**EXCERTO SELECIONADO:**

2. A ré é, por sua vez, uma sociedade anónima que tem por objeto a compra e venda de prédios e revenda dos adquiridos para esse fim.

3. A totalidade das ações da ré é detida pela sociedade (…), Lda., anteriormente denominada “(…) – Atividades Imobiliárias, Unipessoal, Lda.”

4. Em 19 de abril de 2013, e conforme resulta da p. 4, rubrica 0501-A “Identificação da Identidade”, do Relatório e Contas de Exercício da sociedade “Monte da … (Propriedades), SA” reportado ao exercício de 2013, a … (então …) adquiriu a totalidade do capital social desta referida sociedade, ora ré.

5. O capital social da (…) é detido, na sua totalidade, por (…).

6. E o mesmo (…) é o Presidente do Conselho de administração da ré.

7. Para aquisição da ré, a (…) apresentou uma proposta vinculativa donde resultava a intenção de liquidar a dívida ao Banco Comercial Português e uma certificação de fundos, delas dando conhecimento ao legal representante da autora.

8. A ré foi proprietária de 136 frações autónomas, que na sua totalidade compõem um prédio urbano a que está imposto o regime da propriedade horizontal situado na Av. (…), Quinta do (…), denominado “Lote HO 5”, inscrito na matriz sob o artigo (…) e descrito na Conservatória do Registo Predial de Loulé sob o nº (…) da freguesia de Almancil.
9. As supramencionadas frações encontram-se discriminadas no título constitutivo do empreendimento turístico sob a epígrafe “Descrição Geral do Empreendimento” da seguinte forma: as frações com os números 1 a 132 constituem unidades de alojamento autónomas afetas à exploração turística do empreendimento turístico; a fração 133 e 134 destinam-se a serviços e correspondem a restaurante, bar e snack-bar; a fração 135 destina-se a sala de jogos; e, a fração 136 destina-se a salão multiusos.

10. A intenção que presidiu à constituição do dito prédio no Regime da Propriedade Horizontal foi a de prosseguir a venda autónoma de algumas dessas frações a diferentes proprietários.

11. Das 136 frações Imobiliárias, 132 são Unidades de Alojamento Turístico, do tipo apartamentos, das quais 80 são de tipologia T1; 48 apartamentos, do tipo T2 e 4 apartamentos de tipologia T3.

12. Foram estas frações que receberam o Alvará de Utilização para fins turísticos como unidades de alojamento.

13. As quatro frações restantes não se destinavam (nunca se destinaram) à venda autónoma a diferentes proprietários, pois constituem a base da oferta de serviços como Empreendimento Turístico Hoteleiro, como decorre da análise do respetivo Título Constitutivo.

14. Em 29 de abril de 2014, autora e ré assinaram um acordo escrito referente à gestão do Hotel instalado no edifício referido no artigo antecedente que designaram por Hotel Managment Agreement – Monte da … Resort, através do qual a autora teria a responsabilidade e dever de supervisionar, gerir e exercer a gestão do hotel da autora, mediante remuneração, pelo período de 10 anos.

**EXCERTO DOS DADOS:**
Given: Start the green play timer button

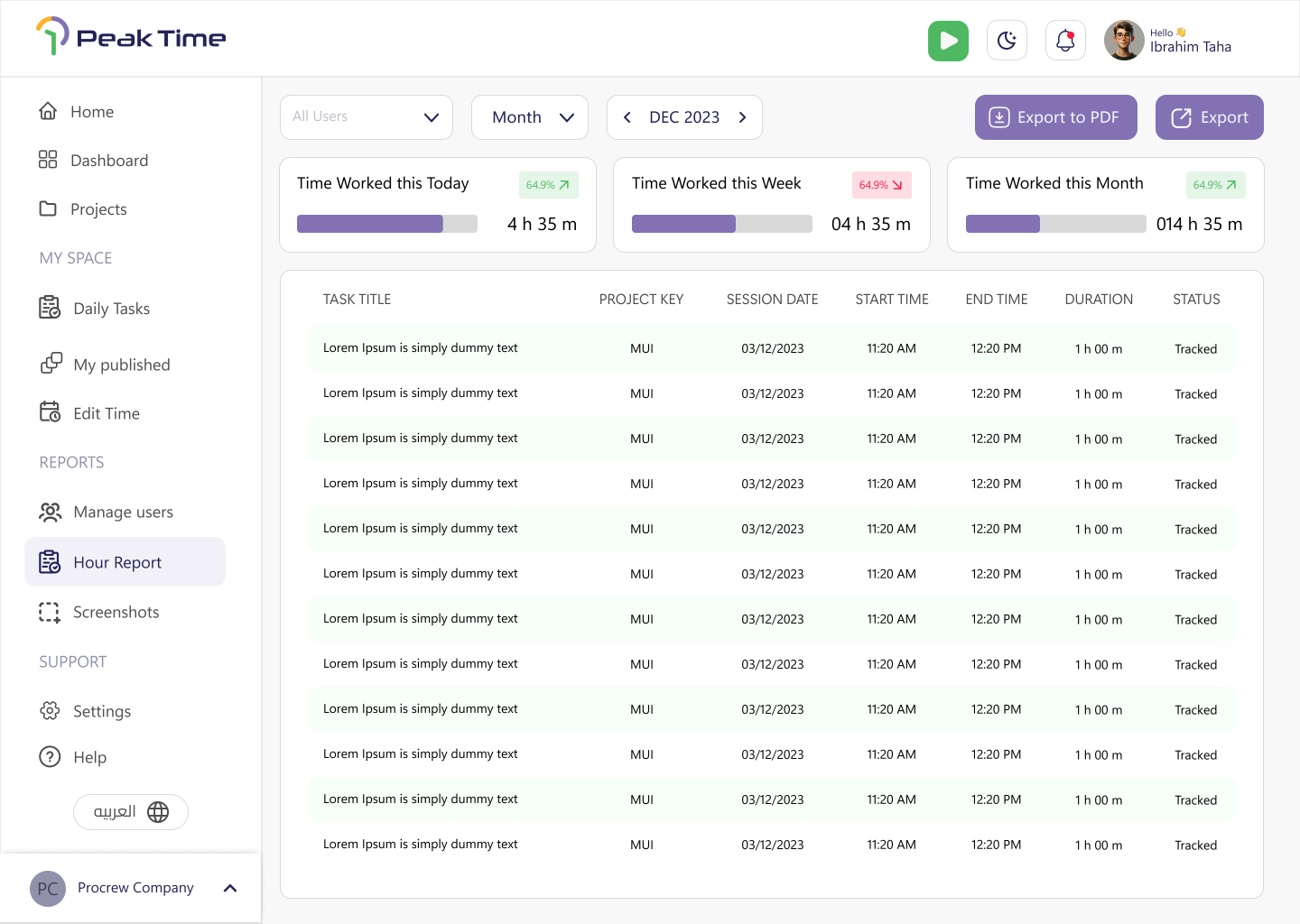Looking at the screenshot, I should pos(948,41).
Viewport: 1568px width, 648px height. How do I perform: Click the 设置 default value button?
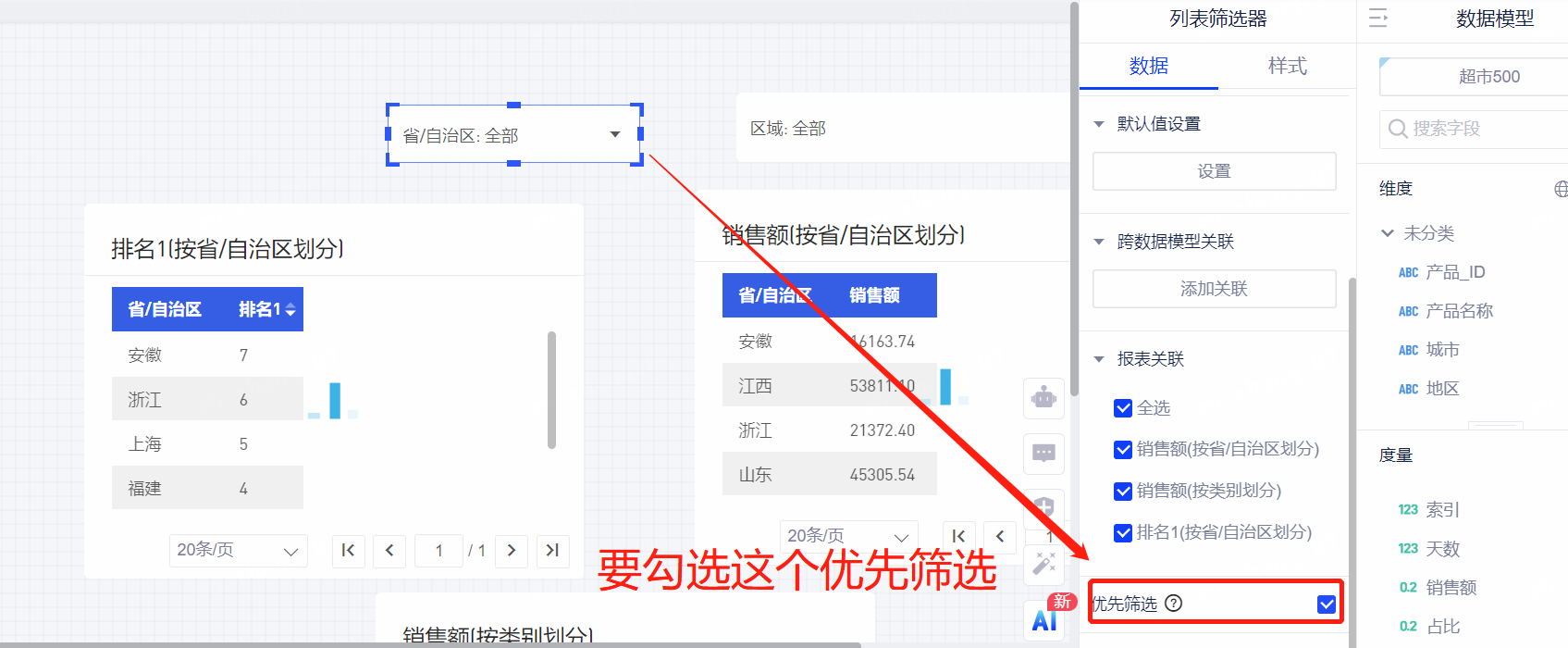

**O QUE FAZER:**
Com base no excerto, responda às perguntas seguintes.
(a) Em que data foi adquirida a totalidade do capital social da ré?
(b) Quantos dos apartamentos são de tipologia T2?
(c) Por quantos anos valia o acordo escrito assinado em 29 de abril de 2014?

**RESULTADO DA TAREFA:**
(a) Em 19 de abril de 2013.
(b) 48 apartamentos.
(c) Por 10 anos.